TASK ITEM:
Find the number of lines below in which the word "Calciomercato" appears, and write that number only.

EXERCISE INPUTS:
- - -

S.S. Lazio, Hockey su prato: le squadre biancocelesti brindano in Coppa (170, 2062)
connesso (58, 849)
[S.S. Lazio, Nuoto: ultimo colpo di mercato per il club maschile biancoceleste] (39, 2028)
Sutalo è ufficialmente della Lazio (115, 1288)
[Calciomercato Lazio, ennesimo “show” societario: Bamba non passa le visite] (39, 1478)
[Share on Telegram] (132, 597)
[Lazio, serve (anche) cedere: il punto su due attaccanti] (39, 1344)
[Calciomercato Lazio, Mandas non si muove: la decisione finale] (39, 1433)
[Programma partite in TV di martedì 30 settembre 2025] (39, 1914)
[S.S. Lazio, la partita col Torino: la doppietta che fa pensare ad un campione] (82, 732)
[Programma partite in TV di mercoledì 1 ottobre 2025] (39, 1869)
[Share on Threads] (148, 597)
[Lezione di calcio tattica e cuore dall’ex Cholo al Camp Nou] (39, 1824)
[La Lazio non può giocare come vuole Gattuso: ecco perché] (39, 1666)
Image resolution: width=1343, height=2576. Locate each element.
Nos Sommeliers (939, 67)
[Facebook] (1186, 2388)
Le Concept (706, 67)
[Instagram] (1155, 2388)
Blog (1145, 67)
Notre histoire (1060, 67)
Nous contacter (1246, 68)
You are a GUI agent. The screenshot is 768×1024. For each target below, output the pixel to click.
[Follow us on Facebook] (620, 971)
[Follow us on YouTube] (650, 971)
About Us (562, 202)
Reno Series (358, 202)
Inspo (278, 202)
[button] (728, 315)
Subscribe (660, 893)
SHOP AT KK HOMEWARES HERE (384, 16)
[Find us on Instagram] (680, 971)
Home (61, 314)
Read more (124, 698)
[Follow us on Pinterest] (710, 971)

- - -

FINISHED EXERCISE:
2